== Texte source ==
☆ ☆ ☆

A Berlin on a l'impression que tout est près mais il n'est pas rare, au sortir du métro, de marcher encore un km pour aboutir à l'endroit ou l'on veut atterrir. Je me rappelai plus trop du quartier lorsque j'y suis venu en 2010. Pas mal résidentiel, il n'inspire pas vraiment la joie de vivre ou plutôt l'envie d'y séjourner. L'idée de se retaper le trajet en sens inverse, non plus. Le Kopi a fait l'objet d'une tentative de réappropriation il y a quelques années car l'espace fait quand même envie. Un immeuble de quatre ou cinq étages et un espace qui servirait bien de parking. Pour l'heure les résident·es tiennent toujours le coup mais ça risque de pas durer. Ce soir là, Yarostan de Marseille faisaient une étape sur la tournée européenne. L'endroit est humide, par conséquent on reste à deviser gaiement dans la cour pendant qu'un mexicain pas loin de nous essaie en vain de rester debout. Dans la salle il fait encore plus froid, on en viendrait presque à regretter la pluie qui commence à tomber. Commme les squatters n'ont rien à cirer de savoir si on pourra rentrer ou pas avec les transports collectifs, le concert commence tard et on doit galoper pour choper le dernier train. On finit rincés. 

BO : Zann - Bis Aufs Messer

Das tapfere Eimerlein (Dienstag)

En bord de Spree le musée de l'ex-RDA ne paie pas de mine, extérieurement. A l'intérieur, on y retrouve le mobilier des maisons de l'époque, en gros le même qu'on avait chez nous. La tapisserie à mémé, les jouets en bois, de grands apparts avec le confort presque moderne. On en oublierait presque l'essentiel. Basées sur le régime soviétique, les denrées n'étaient pas à flux constant et beaucoup d'entre elles étaient coupées d'autres ingrédients pour garantir l'approvisionnement et le prix. Beaucoup moins marrantes, les cellules pour les opposant·es et les dispositifs d'écoute individuels montrant qu'on n'était pas spécialement en démocratie même si le terme était dans le nom de la partie est de l'Allemagne. Impressionnante aussi la maquette du Palais de la république, gigantesque vaisseau du pouvoir, démoli quelques années après la chute du mur de Berlin, officiellement par sa constitution d'amiante, officieusement pour le symbole qu'il représentait. 

Il fait de plus en plus froid. N'importe quelle boutique que l'on rencontre devient un prétexte pour se réchauffer. L'après-midi dans Fredrichshain nous permet de flâner par les rues de ce quartier destroy avec en point d'orgue la friche de RAW-Engeland qui accueille tout un panel d'activités allant de la salle de concerts au spot de skate-board. Le site sert de lieu de recueillement devant les stèles de Franz Stenzer et Ernst Thälmann, deux antifascistes allemands respectivement assassinés à Dachau et Buchenwald.

☆ ☆ ☆

== Données disponibles ==
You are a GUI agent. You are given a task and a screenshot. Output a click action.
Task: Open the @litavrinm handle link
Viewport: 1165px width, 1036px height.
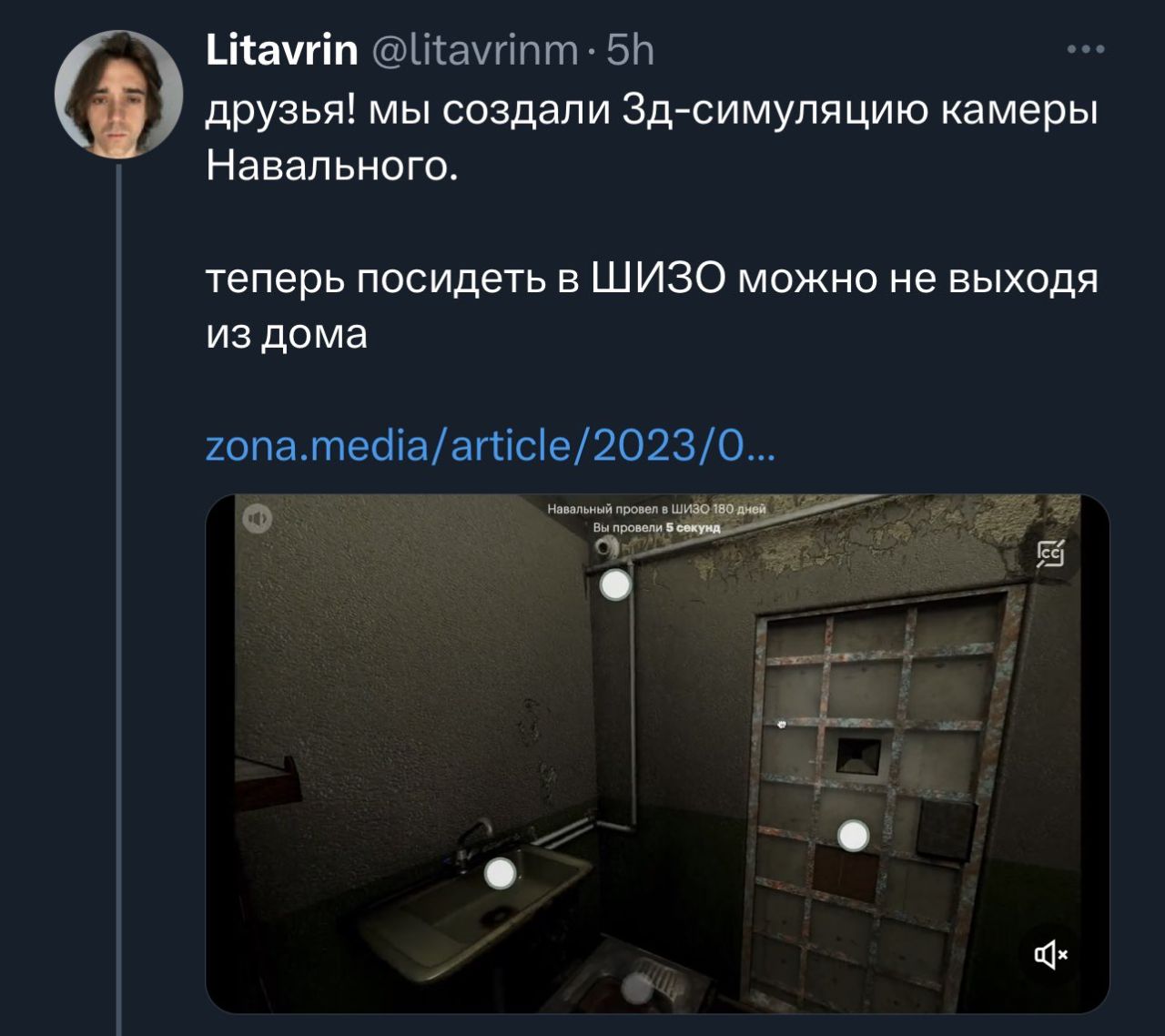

☆ ☆ ☆

== Consigne ==
Dans le récit sur Berlin, reformulez en liste à puces le paragraphe qui commence par « Il fait de plus en plus froid », en conservant ses faits principaux.

== Résultat ==
- Le froid s'intensifie et chaque boutique rencontrée devient un prétexte pour se réchauffer.
- L'après-midi se passe à flâner dans les rues de Fredrichshain, quartier destroy.
- Point d'orgue : la friche de RAW-Engeland, qui accueille des activités variées, de la salle de concerts au spot de skate-board.
- Le site sert aussi de lieu de recueillement devant les stèles de Franz Stenzer et Ernst Thälmann, deux antifascistes allemands assassinés respectivement à Dachau et à Buchenwald.